**Your assignment:**
The records below must be transcribed exactly.

**Data section:**
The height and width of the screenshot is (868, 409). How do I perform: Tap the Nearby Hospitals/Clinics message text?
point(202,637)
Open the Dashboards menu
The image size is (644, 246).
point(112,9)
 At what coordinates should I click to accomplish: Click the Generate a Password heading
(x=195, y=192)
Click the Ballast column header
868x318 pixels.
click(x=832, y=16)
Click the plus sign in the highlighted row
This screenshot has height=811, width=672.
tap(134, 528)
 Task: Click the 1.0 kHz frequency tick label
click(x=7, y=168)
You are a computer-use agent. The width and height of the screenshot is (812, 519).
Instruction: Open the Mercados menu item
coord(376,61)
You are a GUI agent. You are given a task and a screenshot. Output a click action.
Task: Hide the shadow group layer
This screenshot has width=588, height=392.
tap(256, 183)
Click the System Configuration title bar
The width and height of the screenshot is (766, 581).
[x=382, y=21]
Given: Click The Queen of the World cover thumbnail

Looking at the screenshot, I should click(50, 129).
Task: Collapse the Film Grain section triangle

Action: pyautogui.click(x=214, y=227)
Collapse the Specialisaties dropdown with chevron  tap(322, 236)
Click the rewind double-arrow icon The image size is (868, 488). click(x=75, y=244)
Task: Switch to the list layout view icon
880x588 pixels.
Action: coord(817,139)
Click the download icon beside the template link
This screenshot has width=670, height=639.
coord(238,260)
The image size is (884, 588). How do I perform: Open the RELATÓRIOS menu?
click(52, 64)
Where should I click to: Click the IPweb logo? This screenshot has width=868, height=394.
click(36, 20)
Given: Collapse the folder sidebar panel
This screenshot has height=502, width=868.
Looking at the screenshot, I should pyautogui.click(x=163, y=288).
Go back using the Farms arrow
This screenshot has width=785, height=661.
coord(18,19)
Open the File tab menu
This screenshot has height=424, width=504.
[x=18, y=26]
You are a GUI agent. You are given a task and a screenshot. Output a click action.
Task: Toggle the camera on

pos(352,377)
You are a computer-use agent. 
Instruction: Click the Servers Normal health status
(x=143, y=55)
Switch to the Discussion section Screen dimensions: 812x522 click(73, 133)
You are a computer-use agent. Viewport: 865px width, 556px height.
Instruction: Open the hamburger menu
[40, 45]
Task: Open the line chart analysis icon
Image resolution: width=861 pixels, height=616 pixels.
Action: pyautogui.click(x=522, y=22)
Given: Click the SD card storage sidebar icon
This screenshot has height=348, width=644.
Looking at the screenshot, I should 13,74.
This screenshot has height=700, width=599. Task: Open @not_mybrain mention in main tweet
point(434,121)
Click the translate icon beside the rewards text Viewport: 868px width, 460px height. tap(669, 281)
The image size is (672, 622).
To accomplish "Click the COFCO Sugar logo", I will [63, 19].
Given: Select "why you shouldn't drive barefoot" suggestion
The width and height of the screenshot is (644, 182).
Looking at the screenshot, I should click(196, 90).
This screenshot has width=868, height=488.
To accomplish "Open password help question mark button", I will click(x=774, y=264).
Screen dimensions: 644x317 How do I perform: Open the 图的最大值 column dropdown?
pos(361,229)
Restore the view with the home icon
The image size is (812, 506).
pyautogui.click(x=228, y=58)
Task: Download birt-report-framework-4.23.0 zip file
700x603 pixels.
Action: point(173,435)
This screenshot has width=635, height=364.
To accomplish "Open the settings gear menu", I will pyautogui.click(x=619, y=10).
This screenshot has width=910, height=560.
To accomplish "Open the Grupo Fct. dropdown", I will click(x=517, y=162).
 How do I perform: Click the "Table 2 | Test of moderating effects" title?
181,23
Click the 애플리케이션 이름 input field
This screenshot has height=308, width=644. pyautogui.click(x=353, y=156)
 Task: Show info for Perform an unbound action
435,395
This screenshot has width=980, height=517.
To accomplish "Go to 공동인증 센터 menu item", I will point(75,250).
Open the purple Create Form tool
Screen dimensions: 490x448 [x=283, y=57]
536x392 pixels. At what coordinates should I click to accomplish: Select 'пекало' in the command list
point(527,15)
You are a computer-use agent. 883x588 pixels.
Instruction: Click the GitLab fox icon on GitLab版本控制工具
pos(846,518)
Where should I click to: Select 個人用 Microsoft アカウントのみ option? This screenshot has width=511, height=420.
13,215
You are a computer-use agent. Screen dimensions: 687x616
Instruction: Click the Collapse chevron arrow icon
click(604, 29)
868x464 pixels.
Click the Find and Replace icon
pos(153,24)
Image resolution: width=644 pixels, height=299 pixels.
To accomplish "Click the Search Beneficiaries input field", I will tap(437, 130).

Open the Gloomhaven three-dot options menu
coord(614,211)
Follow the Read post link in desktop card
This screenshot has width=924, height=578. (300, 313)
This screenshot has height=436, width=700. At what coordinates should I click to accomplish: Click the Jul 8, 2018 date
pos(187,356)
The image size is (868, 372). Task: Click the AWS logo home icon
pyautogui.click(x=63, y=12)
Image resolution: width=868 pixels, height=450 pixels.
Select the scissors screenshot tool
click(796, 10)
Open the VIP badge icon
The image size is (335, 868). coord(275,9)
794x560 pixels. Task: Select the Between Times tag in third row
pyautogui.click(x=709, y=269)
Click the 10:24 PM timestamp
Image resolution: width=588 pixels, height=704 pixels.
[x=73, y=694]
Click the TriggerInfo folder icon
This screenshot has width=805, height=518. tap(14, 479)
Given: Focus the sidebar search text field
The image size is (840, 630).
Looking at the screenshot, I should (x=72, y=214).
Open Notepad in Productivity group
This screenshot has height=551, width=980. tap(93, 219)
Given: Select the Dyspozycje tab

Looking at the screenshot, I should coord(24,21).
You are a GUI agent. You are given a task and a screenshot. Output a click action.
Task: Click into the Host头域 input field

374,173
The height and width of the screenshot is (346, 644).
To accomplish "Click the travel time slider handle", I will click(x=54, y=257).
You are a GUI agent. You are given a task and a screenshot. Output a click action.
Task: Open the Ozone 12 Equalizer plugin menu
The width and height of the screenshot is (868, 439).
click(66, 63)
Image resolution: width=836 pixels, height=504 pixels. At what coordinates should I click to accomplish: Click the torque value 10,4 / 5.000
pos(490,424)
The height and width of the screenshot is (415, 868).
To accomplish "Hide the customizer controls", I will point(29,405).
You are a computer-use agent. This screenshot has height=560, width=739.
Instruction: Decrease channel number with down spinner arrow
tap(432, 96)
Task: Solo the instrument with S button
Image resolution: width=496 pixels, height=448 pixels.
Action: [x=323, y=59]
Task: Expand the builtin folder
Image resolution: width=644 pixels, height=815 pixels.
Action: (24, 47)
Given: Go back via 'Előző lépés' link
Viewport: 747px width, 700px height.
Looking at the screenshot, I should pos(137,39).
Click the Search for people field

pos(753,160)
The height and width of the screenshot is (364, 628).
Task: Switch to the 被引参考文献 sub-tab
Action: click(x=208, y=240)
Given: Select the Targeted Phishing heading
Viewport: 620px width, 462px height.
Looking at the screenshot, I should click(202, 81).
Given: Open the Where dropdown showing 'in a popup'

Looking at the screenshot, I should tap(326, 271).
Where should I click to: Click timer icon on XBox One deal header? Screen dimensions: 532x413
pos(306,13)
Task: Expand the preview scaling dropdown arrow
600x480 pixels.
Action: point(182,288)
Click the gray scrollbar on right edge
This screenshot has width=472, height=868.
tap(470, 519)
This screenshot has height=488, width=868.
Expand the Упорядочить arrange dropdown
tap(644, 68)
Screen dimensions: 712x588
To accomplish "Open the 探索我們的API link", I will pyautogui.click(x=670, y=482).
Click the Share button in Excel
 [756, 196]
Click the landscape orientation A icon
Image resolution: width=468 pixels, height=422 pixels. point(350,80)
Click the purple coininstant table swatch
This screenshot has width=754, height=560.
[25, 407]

**Final answer:**
The height and width of the screenshot is (868, 409). How do I perform: Tap the Nearby Hospitals/Clinics message text?
point(202,637)
Open the Dashboards menu
The image size is (644, 246).
point(112,9)
 At what coordinates should I click to accomplish: Click the Generate a Password heading
(x=195, y=192)
Click the Ballast column header
868x318 pixels.
click(x=832, y=16)
Click the plus sign in the highlighted row
This screenshot has height=811, width=672.
tap(134, 528)
 Task: Click the 1.0 kHz frequency tick label
click(x=7, y=168)
You are a computer-use agent. The width and height of the screenshot is (812, 519).
Instruction: Open the Mercados menu item
coord(376,61)
You are a GUI agent. You are given a task and a screenshot. Output a click action.
Task: Hide the shadow group layer
This screenshot has width=588, height=392.
tap(256, 183)
Click the System Configuration title bar
The width and height of the screenshot is (766, 581).
[x=382, y=21]
Given: Click The Queen of the World cover thumbnail

Looking at the screenshot, I should click(50, 129).
Task: Collapse the Film Grain section triangle

Action: pyautogui.click(x=214, y=227)
Collapse the Specialisaties dropdown with chevron  tap(322, 236)
Click the rewind double-arrow icon The image size is (868, 488). click(x=75, y=244)
Task: Switch to the list layout view icon
880x588 pixels.
Action: coord(817,139)
Click the download icon beside the template link
This screenshot has width=670, height=639.
coord(238,260)
The image size is (884, 588). How do I perform: Open the RELATÓRIOS menu?
click(52, 64)
Where should I click to: Click the IPweb logo? This screenshot has width=868, height=394.
click(36, 20)
Given: Collapse the folder sidebar panel
This screenshot has height=502, width=868.
Looking at the screenshot, I should pyautogui.click(x=163, y=288).
Go back using the Farms arrow
This screenshot has width=785, height=661.
coord(18,19)
Open the File tab menu
This screenshot has height=424, width=504.
[x=18, y=26]
You are a GUI agent. You are given a task and a screenshot. Output a click action.
Task: Toggle the camera on

pos(352,377)
You are a computer-use agent. 
Instruction: Click the Servers Normal health status
(x=143, y=55)
Switch to the Discussion section Screen dimensions: 812x522 click(73, 133)
You are a computer-use agent. Viewport: 865px width, 556px height.
Instruction: Open the hamburger menu
[40, 45]
Task: Open the line chart analysis icon
Image resolution: width=861 pixels, height=616 pixels.
Action: pyautogui.click(x=522, y=22)
Given: Click the SD card storage sidebar icon
This screenshot has height=348, width=644.
Looking at the screenshot, I should 13,74.
This screenshot has height=700, width=599. Task: Open @not_mybrain mention in main tweet
point(434,121)
Click the translate icon beside the rewards text Viewport: 868px width, 460px height. tap(669, 281)
The image size is (672, 622).
To accomplish "Click the COFCO Sugar logo", I will [63, 19].
Given: Select "why you shouldn't drive barefoot" suggestion
The width and height of the screenshot is (644, 182).
Looking at the screenshot, I should click(196, 90).
This screenshot has width=868, height=488.
To accomplish "Open password help question mark button", I will click(x=774, y=264).
Screen dimensions: 644x317 How do I perform: Open the 图的最大值 column dropdown?
pos(361,229)
Restore the view with the home icon
The image size is (812, 506).
pyautogui.click(x=228, y=58)
Task: Download birt-report-framework-4.23.0 zip file
700x603 pixels.
Action: point(173,435)
This screenshot has width=635, height=364.
To accomplish "Open the settings gear menu", I will pyautogui.click(x=619, y=10).
This screenshot has width=910, height=560.
To accomplish "Open the Grupo Fct. dropdown", I will click(x=517, y=162).
 How do I perform: Click the "Table 2 | Test of moderating effects" title?
181,23
Click the 애플리케이션 이름 input field
This screenshot has height=308, width=644. pyautogui.click(x=353, y=156)
 Task: Show info for Perform an unbound action
435,395
This screenshot has width=980, height=517.
To accomplish "Go to 공동인증 센터 menu item", I will point(75,250).
Open the purple Create Form tool
Screen dimensions: 490x448 [x=283, y=57]
536x392 pixels. At what coordinates should I click to accomplish: Select 'пекало' in the command list
point(527,15)
You are a computer-use agent. 883x588 pixels.
Instruction: Click the GitLab fox icon on GitLab版本控制工具
pos(846,518)
Where should I click to: Select 個人用 Microsoft アカウントのみ option? This screenshot has width=511, height=420.
13,215
You are a computer-use agent. Screen dimensions: 687x616
Instruction: Click the Collapse chevron arrow icon
click(604, 29)
868x464 pixels.
Click the Find and Replace icon
pos(153,24)
Image resolution: width=644 pixels, height=299 pixels.
To accomplish "Click the Search Beneficiaries input field", I will tap(437, 130).

Open the Gloomhaven three-dot options menu
coord(614,211)
Follow the Read post link in desktop card
This screenshot has width=924, height=578. (300, 313)
This screenshot has height=436, width=700. At what coordinates should I click to accomplish: Click the Jul 8, 2018 date
pos(187,356)
The image size is (868, 372). Task: Click the AWS logo home icon
pyautogui.click(x=63, y=12)
Image resolution: width=868 pixels, height=450 pixels.
Select the scissors screenshot tool
click(796, 10)
Open the VIP badge icon
The image size is (335, 868). coord(275,9)
794x560 pixels. Task: Select the Between Times tag in third row
pyautogui.click(x=709, y=269)
Click the 10:24 PM timestamp
Image resolution: width=588 pixels, height=704 pixels.
[x=73, y=694]
Click the TriggerInfo folder icon
This screenshot has width=805, height=518. tap(14, 479)
Given: Focus the sidebar search text field
The image size is (840, 630).
Looking at the screenshot, I should (x=72, y=214).
Open Notepad in Productivity group
This screenshot has height=551, width=980. tap(93, 219)
Given: Select the Dyspozycje tab

Looking at the screenshot, I should coord(24,21).
You are a GUI agent. You are given a task and a screenshot. Output a click action.
Task: Click into the Host头域 input field

374,173
The height and width of the screenshot is (346, 644).
To accomplish "Click the travel time slider handle", I will click(x=54, y=257).
You are a GUI agent. You are given a task and a screenshot. Output a click action.
Task: Open the Ozone 12 Equalizer plugin menu
The width and height of the screenshot is (868, 439).
click(66, 63)
Image resolution: width=836 pixels, height=504 pixels. At what coordinates should I click to accomplish: Click the torque value 10,4 / 5.000
pos(490,424)
The height and width of the screenshot is (415, 868).
To accomplish "Hide the customizer controls", I will point(29,405).
You are a computer-use agent. This screenshot has height=560, width=739.
Instruction: Decrease channel number with down spinner arrow
tap(432, 96)
Task: Solo the instrument with S button
Image resolution: width=496 pixels, height=448 pixels.
Action: [x=323, y=59]
Task: Expand the builtin folder
Image resolution: width=644 pixels, height=815 pixels.
Action: (24, 47)
Given: Go back via 'Előző lépés' link
Viewport: 747px width, 700px height.
Looking at the screenshot, I should pos(137,39).
Click the Search for people field

pos(753,160)
The height and width of the screenshot is (364, 628).
Task: Switch to the 被引参考文献 sub-tab
Action: click(x=208, y=240)
Given: Select the Targeted Phishing heading
Viewport: 620px width, 462px height.
Looking at the screenshot, I should click(202, 81).
Given: Open the Where dropdown showing 'in a popup'

Looking at the screenshot, I should tap(326, 271).
Where should I click to: Click timer icon on XBox One deal header? Screen dimensions: 532x413
pos(306,13)
Task: Expand the preview scaling dropdown arrow
600x480 pixels.
Action: point(182,288)
Click the gray scrollbar on right edge
This screenshot has width=472, height=868.
tap(470, 519)
This screenshot has height=488, width=868.
Expand the Упорядочить arrange dropdown
tap(644, 68)
Screen dimensions: 712x588
To accomplish "Open the 探索我們的API link", I will pyautogui.click(x=670, y=482).
Click the Share button in Excel
 [756, 196]
Click the landscape orientation A icon
Image resolution: width=468 pixels, height=422 pixels. point(350,80)
Click the purple coininstant table swatch
This screenshot has width=754, height=560.
[25, 407]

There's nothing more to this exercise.